Cuarón se decide por un realismo moroso que ralentiza y recarga la narración. No hace falta detallar la preparación de una merienda, el acomodo matinal de las camas familiares, la limpieza de un piso donde defecan los perros, para que se vea qué detergente se usa y cómo se lava prolijamente una casa con agua y cepillo. Si llega un coche se detalla su lenta entrada en el garage y la minucia de la mano del conductor que fuma y frena.
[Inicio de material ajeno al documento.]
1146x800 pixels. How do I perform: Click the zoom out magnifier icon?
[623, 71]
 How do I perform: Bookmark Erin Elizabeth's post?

Todo esto acredita que estamos ante una realidad reconocible con el solo propósito de probar que compartimos esa realidad que, por lo mismo, todos conocemos de antemano.
Este detallismo impide desarrollar a los personajes, que se convierten en fotos fijas de sí mismos, según la rígida exigencia del melodrama, a la vez que empobrece su entidad psicológica. Por todo ello, siendo una labor de cuidadoso cumplimiento, lo que sobra impide desenvolver lo que daría relieve y consistencia a las figuras en juego. Sin duda, Cuarón ha sitiado su Roma, su barrio entre apacible y barullero, como es la Megápolis mexicana. El sitio queda detenido ante la muralla de la imaginaria ciudad.